We are faced with similar decision this week with my 8th grader.  There is a Spring trip to Gettysburg that will cost ~$1000.  Last year we declined the $4,000 one-week trip to Barcelona and explained that for the same money our entire family of 4 could go to Barcelona. This time around, I joked with my DD that I would be happy to take her on a multi-week car trip next summer to visit every Civil War battlefield between here and Gettysburg.  Of course she rolled her eyes. 
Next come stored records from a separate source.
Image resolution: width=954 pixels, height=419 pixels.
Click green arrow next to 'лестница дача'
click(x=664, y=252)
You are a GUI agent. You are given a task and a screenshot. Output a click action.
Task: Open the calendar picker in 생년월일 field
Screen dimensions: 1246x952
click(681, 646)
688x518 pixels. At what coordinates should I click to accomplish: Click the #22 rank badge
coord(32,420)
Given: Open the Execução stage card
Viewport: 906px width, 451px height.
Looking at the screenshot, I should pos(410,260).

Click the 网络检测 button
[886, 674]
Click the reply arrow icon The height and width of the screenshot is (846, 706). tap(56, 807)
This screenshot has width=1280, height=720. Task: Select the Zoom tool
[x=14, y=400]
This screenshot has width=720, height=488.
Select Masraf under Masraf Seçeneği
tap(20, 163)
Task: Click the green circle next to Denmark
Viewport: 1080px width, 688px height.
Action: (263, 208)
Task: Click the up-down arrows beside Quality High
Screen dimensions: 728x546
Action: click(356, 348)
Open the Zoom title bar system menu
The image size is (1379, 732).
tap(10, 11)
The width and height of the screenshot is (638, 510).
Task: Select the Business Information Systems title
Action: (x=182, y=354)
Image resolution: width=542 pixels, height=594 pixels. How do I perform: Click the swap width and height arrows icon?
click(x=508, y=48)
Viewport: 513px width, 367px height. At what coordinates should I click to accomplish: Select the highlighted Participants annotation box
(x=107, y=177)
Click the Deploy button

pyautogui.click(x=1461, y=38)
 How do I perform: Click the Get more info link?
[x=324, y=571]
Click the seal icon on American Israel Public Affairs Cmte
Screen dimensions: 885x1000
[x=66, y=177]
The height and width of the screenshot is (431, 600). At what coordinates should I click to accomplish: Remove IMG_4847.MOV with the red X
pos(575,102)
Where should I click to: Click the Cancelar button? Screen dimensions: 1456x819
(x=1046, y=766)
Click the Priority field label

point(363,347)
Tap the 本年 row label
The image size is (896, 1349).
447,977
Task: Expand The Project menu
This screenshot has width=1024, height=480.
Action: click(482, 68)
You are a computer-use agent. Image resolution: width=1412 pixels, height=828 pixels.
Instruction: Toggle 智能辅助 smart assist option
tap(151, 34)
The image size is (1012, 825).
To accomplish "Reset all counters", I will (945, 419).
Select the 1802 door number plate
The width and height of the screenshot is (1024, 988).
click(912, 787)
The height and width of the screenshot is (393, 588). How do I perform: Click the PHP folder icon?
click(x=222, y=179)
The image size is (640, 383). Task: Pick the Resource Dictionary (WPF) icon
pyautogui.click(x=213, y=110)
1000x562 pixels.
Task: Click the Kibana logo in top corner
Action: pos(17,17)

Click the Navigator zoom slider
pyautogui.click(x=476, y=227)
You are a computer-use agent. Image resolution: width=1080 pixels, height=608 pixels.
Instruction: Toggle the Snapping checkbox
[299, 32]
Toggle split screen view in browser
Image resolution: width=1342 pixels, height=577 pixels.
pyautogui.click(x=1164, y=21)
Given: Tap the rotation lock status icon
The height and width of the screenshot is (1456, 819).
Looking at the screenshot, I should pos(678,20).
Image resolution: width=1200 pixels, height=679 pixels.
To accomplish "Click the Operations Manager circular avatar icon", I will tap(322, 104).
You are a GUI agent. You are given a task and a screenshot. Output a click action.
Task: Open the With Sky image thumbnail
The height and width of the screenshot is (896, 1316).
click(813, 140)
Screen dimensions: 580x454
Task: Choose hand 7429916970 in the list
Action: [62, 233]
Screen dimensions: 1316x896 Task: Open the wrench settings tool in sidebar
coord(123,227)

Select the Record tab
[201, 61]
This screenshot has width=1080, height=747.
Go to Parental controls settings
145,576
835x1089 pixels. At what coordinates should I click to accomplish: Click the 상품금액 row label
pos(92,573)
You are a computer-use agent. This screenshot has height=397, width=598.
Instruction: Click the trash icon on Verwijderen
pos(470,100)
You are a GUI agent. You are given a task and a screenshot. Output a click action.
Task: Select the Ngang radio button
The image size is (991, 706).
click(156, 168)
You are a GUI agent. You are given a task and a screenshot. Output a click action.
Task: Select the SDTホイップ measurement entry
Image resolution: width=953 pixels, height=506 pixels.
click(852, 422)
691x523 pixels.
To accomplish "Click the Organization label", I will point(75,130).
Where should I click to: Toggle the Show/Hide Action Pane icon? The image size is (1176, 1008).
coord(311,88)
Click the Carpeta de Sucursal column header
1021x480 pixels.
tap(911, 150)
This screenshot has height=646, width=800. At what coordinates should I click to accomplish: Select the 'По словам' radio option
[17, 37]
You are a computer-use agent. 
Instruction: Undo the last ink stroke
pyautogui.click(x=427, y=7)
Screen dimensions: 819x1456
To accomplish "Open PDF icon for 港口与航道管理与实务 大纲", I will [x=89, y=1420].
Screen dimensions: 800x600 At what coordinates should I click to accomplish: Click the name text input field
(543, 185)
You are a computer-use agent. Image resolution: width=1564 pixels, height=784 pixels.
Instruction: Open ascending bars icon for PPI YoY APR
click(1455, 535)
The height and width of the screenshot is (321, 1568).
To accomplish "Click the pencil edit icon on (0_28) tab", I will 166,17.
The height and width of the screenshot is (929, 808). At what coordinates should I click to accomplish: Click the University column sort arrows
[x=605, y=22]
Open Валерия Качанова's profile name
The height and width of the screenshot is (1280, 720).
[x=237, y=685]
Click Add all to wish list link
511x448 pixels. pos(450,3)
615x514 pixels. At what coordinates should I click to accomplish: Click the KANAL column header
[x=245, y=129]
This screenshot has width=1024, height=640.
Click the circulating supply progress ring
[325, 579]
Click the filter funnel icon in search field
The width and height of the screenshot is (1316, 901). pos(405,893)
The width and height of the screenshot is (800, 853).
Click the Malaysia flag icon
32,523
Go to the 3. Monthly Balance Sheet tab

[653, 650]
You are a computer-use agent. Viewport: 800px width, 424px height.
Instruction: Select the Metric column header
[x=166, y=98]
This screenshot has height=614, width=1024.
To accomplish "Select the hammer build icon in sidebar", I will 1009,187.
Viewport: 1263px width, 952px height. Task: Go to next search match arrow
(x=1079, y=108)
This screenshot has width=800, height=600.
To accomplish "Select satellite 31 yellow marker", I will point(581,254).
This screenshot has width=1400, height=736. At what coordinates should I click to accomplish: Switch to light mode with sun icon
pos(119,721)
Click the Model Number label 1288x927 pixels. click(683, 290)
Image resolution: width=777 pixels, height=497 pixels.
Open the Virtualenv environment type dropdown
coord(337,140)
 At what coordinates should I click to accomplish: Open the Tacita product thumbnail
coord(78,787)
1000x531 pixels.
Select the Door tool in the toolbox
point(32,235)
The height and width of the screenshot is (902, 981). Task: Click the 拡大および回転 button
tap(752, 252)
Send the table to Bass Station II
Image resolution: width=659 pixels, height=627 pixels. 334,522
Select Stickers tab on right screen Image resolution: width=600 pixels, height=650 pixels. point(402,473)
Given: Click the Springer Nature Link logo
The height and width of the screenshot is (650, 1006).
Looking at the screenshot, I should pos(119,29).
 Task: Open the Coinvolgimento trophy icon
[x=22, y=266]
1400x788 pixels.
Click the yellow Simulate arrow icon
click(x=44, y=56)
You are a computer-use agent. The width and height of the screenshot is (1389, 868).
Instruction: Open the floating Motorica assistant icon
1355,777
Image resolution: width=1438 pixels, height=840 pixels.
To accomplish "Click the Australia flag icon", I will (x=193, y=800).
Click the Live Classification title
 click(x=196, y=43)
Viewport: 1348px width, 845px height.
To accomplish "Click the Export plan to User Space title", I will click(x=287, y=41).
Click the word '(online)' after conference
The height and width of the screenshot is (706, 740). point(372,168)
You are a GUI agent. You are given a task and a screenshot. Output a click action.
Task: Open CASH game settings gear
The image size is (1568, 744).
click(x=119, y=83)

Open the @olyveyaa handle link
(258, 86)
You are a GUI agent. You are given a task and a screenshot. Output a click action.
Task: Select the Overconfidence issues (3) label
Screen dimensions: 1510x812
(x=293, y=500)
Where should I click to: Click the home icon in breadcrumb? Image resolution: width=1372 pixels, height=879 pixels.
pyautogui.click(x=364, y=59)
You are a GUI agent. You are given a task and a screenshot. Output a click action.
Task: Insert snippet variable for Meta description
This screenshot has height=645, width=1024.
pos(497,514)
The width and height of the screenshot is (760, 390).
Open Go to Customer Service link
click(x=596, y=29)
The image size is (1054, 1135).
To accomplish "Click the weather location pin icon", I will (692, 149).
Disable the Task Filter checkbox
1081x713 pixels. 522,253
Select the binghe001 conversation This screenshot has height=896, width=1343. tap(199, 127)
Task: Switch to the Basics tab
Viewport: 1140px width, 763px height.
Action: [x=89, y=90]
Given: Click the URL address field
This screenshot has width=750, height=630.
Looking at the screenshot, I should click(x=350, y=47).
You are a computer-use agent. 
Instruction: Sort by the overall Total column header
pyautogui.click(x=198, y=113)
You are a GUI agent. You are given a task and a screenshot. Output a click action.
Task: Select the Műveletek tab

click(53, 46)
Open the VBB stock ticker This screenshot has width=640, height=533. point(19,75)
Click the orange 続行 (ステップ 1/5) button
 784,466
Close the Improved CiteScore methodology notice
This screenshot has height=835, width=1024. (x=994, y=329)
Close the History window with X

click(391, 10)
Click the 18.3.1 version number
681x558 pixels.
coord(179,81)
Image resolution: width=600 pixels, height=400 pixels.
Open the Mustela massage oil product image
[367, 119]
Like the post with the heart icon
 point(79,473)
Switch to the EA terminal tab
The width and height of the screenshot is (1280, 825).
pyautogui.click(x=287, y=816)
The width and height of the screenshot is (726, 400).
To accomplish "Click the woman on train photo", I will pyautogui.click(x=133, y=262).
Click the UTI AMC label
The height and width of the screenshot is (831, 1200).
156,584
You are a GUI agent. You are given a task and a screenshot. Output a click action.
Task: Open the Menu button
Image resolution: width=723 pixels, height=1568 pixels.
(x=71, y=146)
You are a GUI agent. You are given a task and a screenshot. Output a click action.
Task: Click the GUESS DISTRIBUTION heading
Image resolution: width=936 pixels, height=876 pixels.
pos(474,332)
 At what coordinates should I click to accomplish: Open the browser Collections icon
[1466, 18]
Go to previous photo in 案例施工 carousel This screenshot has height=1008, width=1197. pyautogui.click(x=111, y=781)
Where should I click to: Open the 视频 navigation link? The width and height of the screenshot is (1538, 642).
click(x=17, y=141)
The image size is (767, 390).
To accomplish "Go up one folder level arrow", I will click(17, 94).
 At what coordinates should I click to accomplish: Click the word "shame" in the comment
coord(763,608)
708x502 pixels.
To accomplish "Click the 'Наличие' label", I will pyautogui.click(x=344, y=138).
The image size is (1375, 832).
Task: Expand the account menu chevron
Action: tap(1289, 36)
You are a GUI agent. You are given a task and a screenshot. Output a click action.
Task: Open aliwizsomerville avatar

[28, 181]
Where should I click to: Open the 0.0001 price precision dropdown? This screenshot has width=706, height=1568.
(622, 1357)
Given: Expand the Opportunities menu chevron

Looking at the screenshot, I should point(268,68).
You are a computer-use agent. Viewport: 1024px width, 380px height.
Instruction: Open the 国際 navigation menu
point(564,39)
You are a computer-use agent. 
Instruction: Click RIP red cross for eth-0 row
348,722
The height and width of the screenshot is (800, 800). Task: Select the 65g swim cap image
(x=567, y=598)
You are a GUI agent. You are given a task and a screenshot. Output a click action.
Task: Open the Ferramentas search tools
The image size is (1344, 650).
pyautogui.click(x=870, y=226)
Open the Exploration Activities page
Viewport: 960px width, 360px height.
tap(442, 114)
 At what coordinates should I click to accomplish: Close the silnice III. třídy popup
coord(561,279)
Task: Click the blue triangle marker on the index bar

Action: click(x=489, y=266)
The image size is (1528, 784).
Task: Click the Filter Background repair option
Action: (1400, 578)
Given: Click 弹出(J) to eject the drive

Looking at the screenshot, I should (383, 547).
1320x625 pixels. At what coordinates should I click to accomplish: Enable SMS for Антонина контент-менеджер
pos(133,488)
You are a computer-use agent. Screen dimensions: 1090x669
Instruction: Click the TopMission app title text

My DW and I discussed it.  We both had amazing experiences in High School of travel with peers and want our kids to have that experience.  On the other hand, my DD is youngest in her class and has some anxiety that has been making life a little tough.  As suggested here, we decided that we would pay 1/2 of the price and she could use her carefully saved birthday/Christmas money and whatever she earns to pay her share if she really wants to go.  She is not 100% on fire to participate now, and is more carefully considering whether this is what she wants to do (which is a great outcome from my perspective of asking her to pony up 1/2 the cost).  I think she will go only if her closest friends are going.  That is also good because there is quite a bit of cliquishness at her school and I would hate for her to go on a trip and be odd-girl out. 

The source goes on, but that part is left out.